**WHAT YOU ARE ASKED TO DO**:
Nothing outside the range is wanted. Repeat exactly the lines below from the one with "Given: Click the Amount column header" through the one with "The height and".
:: SUPPLIED DATA
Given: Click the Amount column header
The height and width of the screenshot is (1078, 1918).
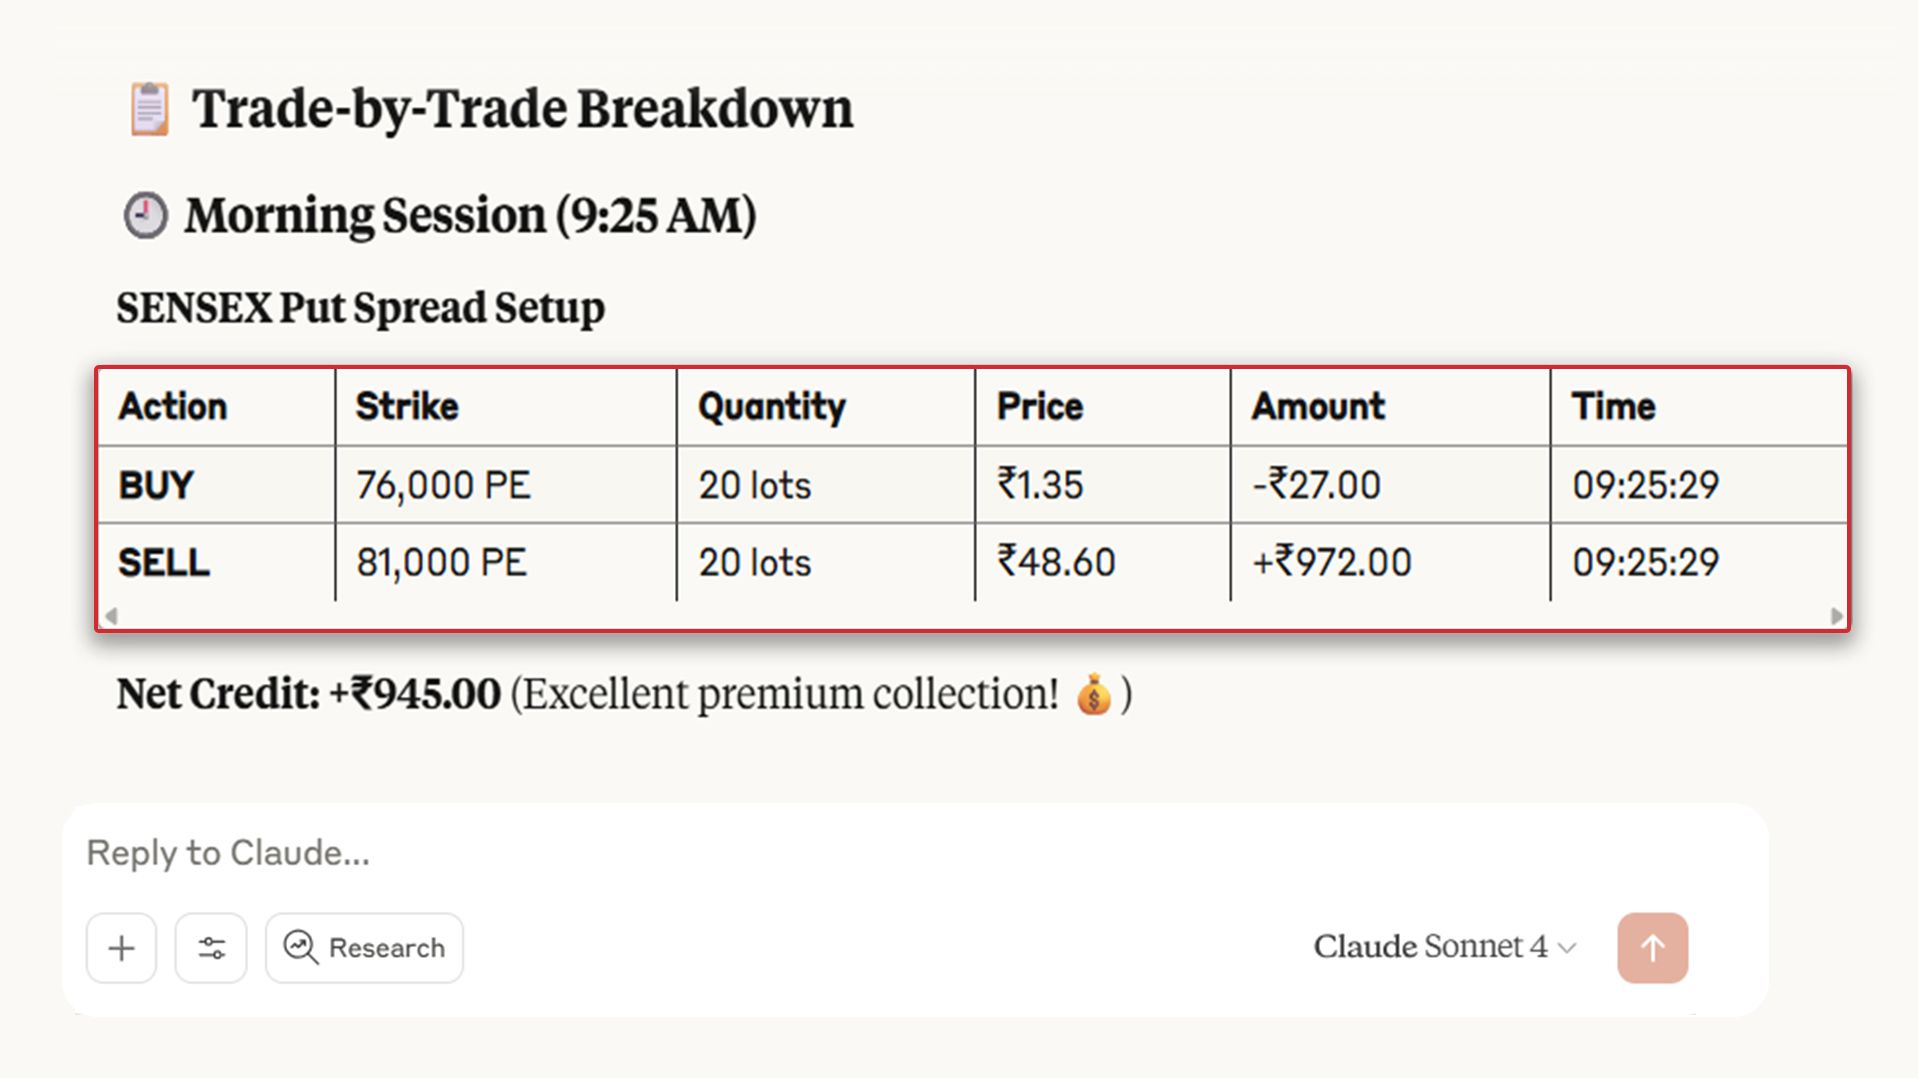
::::
:: SUPPLIED DATA
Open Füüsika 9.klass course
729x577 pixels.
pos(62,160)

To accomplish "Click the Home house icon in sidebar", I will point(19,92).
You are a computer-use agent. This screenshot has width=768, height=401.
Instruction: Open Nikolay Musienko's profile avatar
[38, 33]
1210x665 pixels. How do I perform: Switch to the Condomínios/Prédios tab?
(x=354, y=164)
::::
:: SUPPLIED DATA
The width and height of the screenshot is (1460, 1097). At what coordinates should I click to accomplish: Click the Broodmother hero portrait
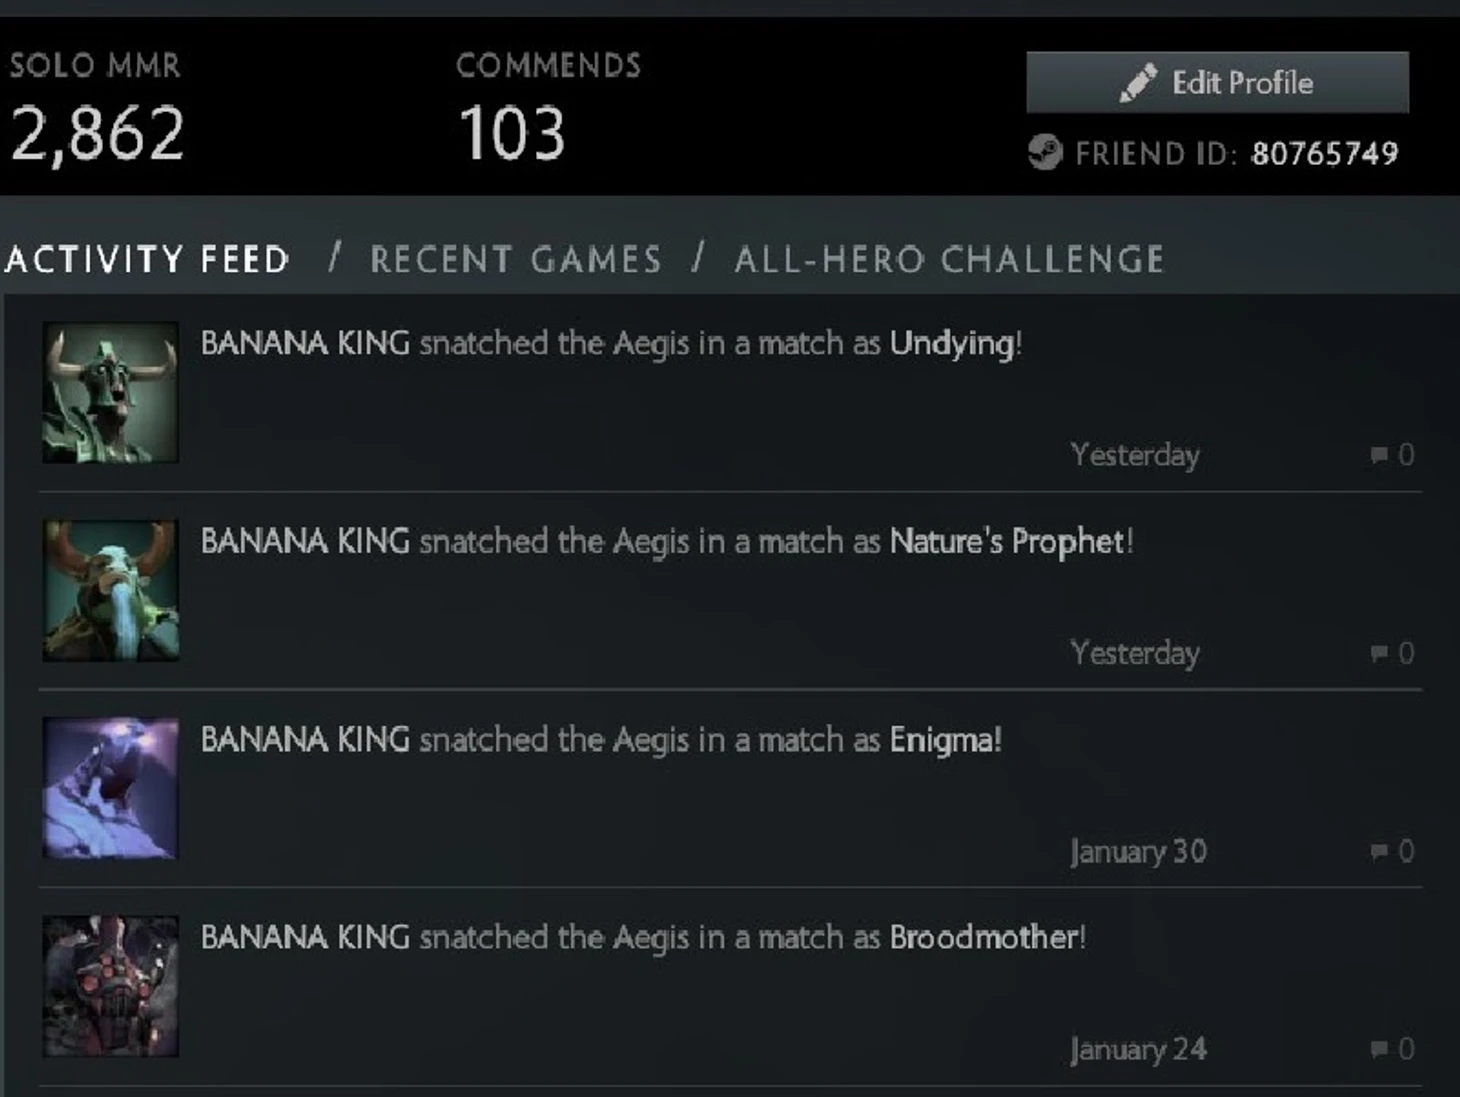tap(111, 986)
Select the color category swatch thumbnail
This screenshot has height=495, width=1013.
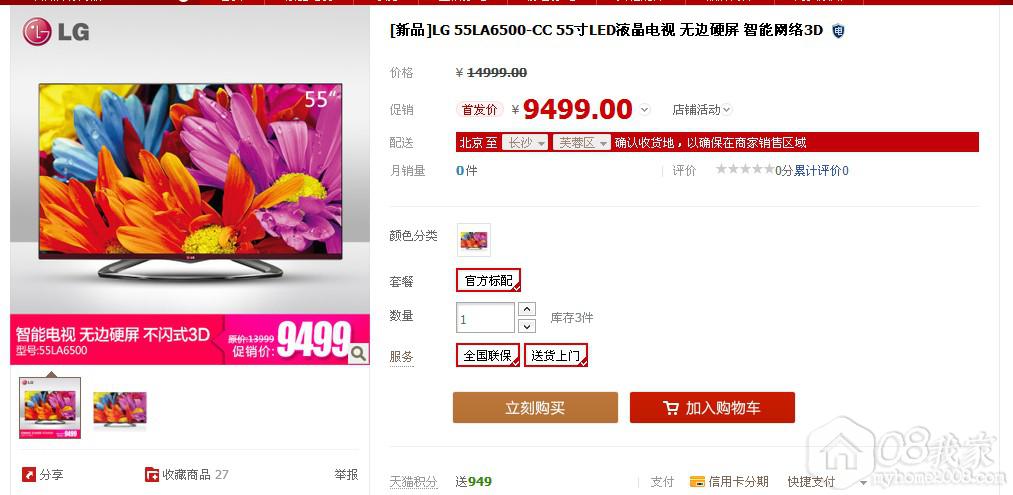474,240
::::
**TASK OUTPUT**:
Given: Click the Amount column header
The height and width of the screenshot is (1078, 1918).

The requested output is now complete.